Miranda Gulland is a senior consultant who specializes in corporate communications for a leading global public relations firm. Having spent four years in the London office, Miranda secured a secondment to work in the firm's Toronto base in October 2010. Here she shares with us her experiences of relocating to North America.


Expat in Toronto




Having never left Europe before, the shift to a North American lifestyle from the UK was always going to be a bit of a shock. Having mentally prepared myself with a year of nail-biting visa ‘yes / no’ possibilities, the golden ticket was granted and I had three weeks to pack-up and say goodbye.

Once a series of ‘work’/‘flat’/ ‘family’/‘friends’/ ‘Toronto’ to-do-lists were completed, I found myself sitting on a plane realizing what little time had been given to thinking about what I was doing, where I was really going, and what I was actually letting myself in for.

So, funnily enough, the biggest surprise upon arrival wasn’t the different pace or newfound size and scale of everything. Instead, it was the barrage of questions received from anyone who could detect a slightly different accent and unfamiliar / lost face: why are you here… who do you know… where are you staying…. they questioned, when really, this was all I could ask myself.

Now five months in and feeling fairly settled I find myself asking the same questions as I walk to and from work - especially when the thermometer plunges to minus 20 degrees. But rather than gasping in shock I almost laugh at the sheer improbability and brilliance of this opportunity. Though it’s still early days, every ounce of fear experienced in those first few weeks has already been rewarded with an immeasurable experience which goes beyond anything words could ever describe.

Undertaking such a radical career and cultural shift not only forces you to look at things as they really are, but it helps you realize what you want and encourages you to work towards achieving it.

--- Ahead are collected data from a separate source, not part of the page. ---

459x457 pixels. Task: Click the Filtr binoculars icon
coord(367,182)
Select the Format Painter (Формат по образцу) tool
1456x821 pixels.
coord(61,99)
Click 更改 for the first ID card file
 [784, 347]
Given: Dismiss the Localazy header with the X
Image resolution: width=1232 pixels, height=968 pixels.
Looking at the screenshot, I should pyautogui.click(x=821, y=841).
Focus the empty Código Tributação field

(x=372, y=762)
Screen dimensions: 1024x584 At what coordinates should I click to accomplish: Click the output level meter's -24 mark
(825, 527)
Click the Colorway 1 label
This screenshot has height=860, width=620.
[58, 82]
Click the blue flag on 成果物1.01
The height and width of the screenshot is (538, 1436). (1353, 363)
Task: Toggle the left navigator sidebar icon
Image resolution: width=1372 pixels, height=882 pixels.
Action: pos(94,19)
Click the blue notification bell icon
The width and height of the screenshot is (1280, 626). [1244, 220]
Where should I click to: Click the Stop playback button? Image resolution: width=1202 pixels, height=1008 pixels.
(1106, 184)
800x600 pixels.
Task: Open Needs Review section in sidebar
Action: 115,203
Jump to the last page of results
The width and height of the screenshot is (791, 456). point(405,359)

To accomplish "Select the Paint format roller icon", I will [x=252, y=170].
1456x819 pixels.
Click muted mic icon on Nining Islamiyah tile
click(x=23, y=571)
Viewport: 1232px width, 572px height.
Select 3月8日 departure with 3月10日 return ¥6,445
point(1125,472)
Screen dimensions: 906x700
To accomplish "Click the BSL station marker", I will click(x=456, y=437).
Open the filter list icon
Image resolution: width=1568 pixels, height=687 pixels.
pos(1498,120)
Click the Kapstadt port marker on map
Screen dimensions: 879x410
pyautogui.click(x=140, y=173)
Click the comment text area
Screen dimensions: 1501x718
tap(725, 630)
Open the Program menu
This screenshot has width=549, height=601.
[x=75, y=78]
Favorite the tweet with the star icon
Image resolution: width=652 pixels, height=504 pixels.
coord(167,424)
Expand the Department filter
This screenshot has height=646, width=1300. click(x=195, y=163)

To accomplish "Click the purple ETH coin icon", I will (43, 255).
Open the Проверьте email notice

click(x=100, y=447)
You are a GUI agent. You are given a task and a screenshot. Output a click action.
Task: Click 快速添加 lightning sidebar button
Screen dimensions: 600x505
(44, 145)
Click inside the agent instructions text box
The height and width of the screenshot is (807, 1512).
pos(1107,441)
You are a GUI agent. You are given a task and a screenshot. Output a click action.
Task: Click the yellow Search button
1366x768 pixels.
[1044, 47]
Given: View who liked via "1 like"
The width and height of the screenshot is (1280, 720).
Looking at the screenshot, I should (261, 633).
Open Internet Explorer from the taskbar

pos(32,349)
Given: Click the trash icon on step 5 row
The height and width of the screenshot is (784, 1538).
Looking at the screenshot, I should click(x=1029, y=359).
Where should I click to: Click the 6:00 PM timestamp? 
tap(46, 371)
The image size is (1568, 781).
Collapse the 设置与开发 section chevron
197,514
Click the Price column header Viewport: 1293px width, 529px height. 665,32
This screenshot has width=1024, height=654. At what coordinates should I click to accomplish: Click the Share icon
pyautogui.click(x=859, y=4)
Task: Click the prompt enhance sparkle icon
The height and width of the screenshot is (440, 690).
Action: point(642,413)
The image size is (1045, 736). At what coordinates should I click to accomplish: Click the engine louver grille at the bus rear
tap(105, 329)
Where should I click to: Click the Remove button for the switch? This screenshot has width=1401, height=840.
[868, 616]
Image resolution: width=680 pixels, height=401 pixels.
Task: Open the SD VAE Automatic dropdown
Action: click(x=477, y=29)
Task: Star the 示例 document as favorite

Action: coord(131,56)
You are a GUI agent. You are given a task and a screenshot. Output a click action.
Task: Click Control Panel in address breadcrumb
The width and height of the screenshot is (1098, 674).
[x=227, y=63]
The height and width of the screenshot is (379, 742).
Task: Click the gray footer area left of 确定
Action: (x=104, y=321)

I sometimes think that becoming an expat is a bit like reaching graduation: it’s a turning point where you are rewarded with an open road and the choice is yours: rev up the engine and get going or sit back and enjoy the ride.

1 comment:

  1. Sounds brilliant if you ask me, i've always wanted to move to North America, hopefully one day I will get the chance with a decent job & prospects. One thing I have wondered though is how does healthcare work for temporary residents? Do you have to get special expat health insurance to avoid massive medical bills?